Tuesday, August 28, 2012

Native Americans in Oregon and nation offer lessons for fighting ...


As diabetes climbs to epidemic levels among American teens, solutions for fighting the disease are emerging from Indian country, notes Dave Baldrige in a column this month for the Public Broadcasting System.

Under the federal Special Diabetes Program for Indians launched by the Indian Health Service in 1998, the number of diabetes clinics has nearly doubled to reach 94 percent of reservations and urban Native American clinics, Baldrige reports. The programs have dramatically reduced blood sugar and bad cholesterol among Native Americans and lowered their rate of diabetes-related end-stage kidney disease by 28 percent, he reports.

The Oregonian in May reported similar results for Oregon in one installment of a five-part series on health disparities affecting Native Americans in the Portland area called "Invisible Nations, Enduring Ills."

Native Americans have tackled diabetes head-on because they have been hit harder by it than any other racial and ethnic group in the country.

"The one with the biggest problem has to solve the problem," says Sharon Stanphill, director for the Cow Creek tribal health center in Roseburg. "Indian country knows diabetes. We know what to do."

Nationally, 1 in 6 Natives has diabetes, more than double the rate of white Americans. Nearly a third have pre-diabetes. Natives die at three times the rate of the general population from the disease, which can cut a life short by 15 years.

Now the disease is rapidly spreading among all Americans, particularly youth. Nearly one in four teens has diabetes or pre-diabetes, up from one in 10 a decade ago.

Nearly all tribal health clinics, including those in Oregon, have formed teams to track diabetes patients through the IHS special diabetes program. The clinics offer nutrition, weight management, community exercise and diabetes education.

In the first decade of the program, patients saw their blood sugar drop 13 percent, bad cholesterol fall 17 percent and kidney dysfunction plummet by a third. About $3 million of IHS diabetes money a year reaches Oregon, where it flows to 17 programs, including the one run in Portland by the Native American Rehabilitation Association of the Northwest, or NARA.

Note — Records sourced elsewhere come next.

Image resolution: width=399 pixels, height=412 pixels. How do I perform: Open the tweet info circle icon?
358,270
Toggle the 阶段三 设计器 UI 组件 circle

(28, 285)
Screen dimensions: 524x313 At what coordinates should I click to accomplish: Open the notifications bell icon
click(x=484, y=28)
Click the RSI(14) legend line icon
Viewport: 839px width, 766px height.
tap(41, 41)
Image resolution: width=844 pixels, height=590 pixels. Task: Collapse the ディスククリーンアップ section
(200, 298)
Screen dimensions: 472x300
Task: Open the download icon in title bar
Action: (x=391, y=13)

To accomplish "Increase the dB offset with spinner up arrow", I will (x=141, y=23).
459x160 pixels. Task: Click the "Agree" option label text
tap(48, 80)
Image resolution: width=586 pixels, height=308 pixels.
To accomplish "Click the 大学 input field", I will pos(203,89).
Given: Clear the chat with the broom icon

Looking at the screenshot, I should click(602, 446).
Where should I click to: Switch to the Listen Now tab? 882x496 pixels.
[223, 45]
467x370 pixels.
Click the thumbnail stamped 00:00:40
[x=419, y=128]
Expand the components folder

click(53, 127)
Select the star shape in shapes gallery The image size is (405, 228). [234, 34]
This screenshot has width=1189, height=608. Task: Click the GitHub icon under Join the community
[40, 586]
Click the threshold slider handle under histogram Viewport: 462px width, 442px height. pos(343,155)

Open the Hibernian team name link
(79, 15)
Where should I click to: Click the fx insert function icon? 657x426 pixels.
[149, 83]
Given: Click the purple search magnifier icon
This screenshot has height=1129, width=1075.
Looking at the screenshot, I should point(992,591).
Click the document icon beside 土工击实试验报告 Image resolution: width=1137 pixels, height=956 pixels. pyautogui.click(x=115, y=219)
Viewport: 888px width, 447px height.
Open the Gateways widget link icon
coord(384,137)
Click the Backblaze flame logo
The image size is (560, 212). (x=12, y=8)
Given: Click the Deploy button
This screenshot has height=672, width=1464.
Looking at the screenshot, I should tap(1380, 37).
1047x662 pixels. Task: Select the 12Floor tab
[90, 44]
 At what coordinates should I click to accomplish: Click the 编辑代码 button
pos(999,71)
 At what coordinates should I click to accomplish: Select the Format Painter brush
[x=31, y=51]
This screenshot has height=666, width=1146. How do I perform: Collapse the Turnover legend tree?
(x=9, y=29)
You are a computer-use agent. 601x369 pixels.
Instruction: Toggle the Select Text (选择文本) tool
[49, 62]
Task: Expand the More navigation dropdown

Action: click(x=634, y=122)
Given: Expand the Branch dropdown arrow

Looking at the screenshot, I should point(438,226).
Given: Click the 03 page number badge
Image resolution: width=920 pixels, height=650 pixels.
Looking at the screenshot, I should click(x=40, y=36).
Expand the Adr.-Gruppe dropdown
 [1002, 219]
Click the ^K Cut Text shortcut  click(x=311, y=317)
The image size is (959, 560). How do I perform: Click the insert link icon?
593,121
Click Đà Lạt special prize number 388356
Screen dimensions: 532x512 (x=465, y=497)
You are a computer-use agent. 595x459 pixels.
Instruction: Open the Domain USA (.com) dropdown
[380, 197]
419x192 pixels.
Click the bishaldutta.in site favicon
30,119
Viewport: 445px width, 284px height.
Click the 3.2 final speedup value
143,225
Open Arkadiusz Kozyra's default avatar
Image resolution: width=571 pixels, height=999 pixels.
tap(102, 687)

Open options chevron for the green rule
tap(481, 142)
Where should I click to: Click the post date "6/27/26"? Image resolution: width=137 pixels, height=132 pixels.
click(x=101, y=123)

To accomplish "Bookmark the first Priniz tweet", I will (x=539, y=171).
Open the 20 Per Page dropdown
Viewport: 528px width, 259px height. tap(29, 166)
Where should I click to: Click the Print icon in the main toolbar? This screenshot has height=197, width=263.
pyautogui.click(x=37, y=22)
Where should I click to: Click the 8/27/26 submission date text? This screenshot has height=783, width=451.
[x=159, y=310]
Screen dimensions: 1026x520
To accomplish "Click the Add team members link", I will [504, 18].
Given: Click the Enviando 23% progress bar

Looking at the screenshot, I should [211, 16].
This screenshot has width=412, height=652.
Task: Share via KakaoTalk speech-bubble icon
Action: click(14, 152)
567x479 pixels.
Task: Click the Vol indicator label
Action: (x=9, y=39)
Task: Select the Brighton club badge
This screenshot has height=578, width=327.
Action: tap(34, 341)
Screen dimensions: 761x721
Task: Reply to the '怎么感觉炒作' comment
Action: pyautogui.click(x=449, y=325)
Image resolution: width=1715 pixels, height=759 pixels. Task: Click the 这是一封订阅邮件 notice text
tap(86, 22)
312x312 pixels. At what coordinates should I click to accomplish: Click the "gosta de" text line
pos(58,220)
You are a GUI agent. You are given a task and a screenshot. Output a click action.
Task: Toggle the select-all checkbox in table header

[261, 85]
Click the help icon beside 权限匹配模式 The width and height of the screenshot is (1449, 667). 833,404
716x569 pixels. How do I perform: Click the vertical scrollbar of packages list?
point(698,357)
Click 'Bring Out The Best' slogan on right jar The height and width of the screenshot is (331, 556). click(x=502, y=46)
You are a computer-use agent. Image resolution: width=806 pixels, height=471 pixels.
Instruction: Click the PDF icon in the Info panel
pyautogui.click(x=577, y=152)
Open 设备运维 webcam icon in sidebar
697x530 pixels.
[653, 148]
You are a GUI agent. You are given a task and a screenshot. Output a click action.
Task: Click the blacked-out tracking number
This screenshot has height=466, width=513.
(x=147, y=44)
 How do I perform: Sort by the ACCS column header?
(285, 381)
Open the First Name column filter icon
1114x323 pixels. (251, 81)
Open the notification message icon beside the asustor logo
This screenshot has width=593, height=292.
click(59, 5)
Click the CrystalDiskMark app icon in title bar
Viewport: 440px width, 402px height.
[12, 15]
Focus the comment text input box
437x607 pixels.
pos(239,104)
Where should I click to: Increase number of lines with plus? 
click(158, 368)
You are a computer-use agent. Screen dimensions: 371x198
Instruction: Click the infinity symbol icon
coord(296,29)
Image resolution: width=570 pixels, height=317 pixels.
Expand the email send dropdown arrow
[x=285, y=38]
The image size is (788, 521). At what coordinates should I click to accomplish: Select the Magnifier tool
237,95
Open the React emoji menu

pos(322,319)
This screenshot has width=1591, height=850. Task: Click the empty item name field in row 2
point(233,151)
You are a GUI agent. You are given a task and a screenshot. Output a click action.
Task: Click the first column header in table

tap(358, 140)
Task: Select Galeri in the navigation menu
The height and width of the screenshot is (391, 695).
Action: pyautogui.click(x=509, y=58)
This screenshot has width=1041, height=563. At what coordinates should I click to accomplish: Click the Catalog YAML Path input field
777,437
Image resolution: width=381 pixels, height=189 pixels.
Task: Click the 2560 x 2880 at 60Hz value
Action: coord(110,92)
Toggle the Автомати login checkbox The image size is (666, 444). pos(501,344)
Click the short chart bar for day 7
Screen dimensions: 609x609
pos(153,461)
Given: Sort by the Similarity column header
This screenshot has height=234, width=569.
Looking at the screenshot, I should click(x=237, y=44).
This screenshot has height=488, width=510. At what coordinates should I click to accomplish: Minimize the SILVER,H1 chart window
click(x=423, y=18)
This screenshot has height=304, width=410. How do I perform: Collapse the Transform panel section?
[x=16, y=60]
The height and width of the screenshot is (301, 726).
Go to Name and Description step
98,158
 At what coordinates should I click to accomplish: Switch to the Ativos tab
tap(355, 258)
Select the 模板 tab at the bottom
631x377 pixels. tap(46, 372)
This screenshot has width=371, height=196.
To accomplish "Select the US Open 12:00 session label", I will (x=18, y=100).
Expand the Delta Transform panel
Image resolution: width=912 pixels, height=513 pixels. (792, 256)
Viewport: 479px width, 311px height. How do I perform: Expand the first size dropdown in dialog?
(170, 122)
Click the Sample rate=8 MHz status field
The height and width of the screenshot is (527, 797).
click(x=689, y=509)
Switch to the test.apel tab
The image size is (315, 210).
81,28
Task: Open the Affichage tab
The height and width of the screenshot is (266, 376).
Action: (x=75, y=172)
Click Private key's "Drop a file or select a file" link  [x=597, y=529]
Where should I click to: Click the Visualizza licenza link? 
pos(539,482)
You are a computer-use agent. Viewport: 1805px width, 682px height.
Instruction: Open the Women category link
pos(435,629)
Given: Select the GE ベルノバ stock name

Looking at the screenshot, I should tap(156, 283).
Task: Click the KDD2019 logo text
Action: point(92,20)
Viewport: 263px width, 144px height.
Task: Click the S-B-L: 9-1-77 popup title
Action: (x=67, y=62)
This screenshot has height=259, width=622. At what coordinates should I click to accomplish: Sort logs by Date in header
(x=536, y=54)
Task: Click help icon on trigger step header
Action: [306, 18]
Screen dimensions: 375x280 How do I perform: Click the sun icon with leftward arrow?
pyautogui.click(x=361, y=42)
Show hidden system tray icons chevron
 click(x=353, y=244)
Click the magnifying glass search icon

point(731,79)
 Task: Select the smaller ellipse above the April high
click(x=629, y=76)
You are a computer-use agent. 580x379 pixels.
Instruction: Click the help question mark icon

Since 2004, NARA and the Southern Oregon Diabetes Prevention Consortium ? which includes the Coquille, Cow Creek Band of Umpqua and Klamath tribes ? have run clinics to help pre-diabetic and diabetic Native Americans change their lifestyles.

They offer pre-diabetic patients 16 classes by doctors, counselors and dietitians on new ways to cook, eat and exercise. Patients get a life coach. They are expected to quit drinking and lose 7 percent of their weight. They meet regularly in small groups for a year.

The southern Oregon program has worked with 170 pre-diabetic Native Americans since it began, and fewer than nine of them have developed the disease. NARA has taken 86 per-diabetics through its program so far and only four progressed to diabetes. The association tracks about 500 patients with diabetes and 400 with pre-diabetes in the Portland area.

?-- Bill Graves

?

Source: http://www.oregonlive.com/health/index.ssf/2012/08/native_americans_in_oregon_and.html

joyful noise one life to live jeff fisher van der sloot heather locklear mlk memorial mlk memorial

No comments:

Post a Comment

Note: Only a member of this blog may post a comment.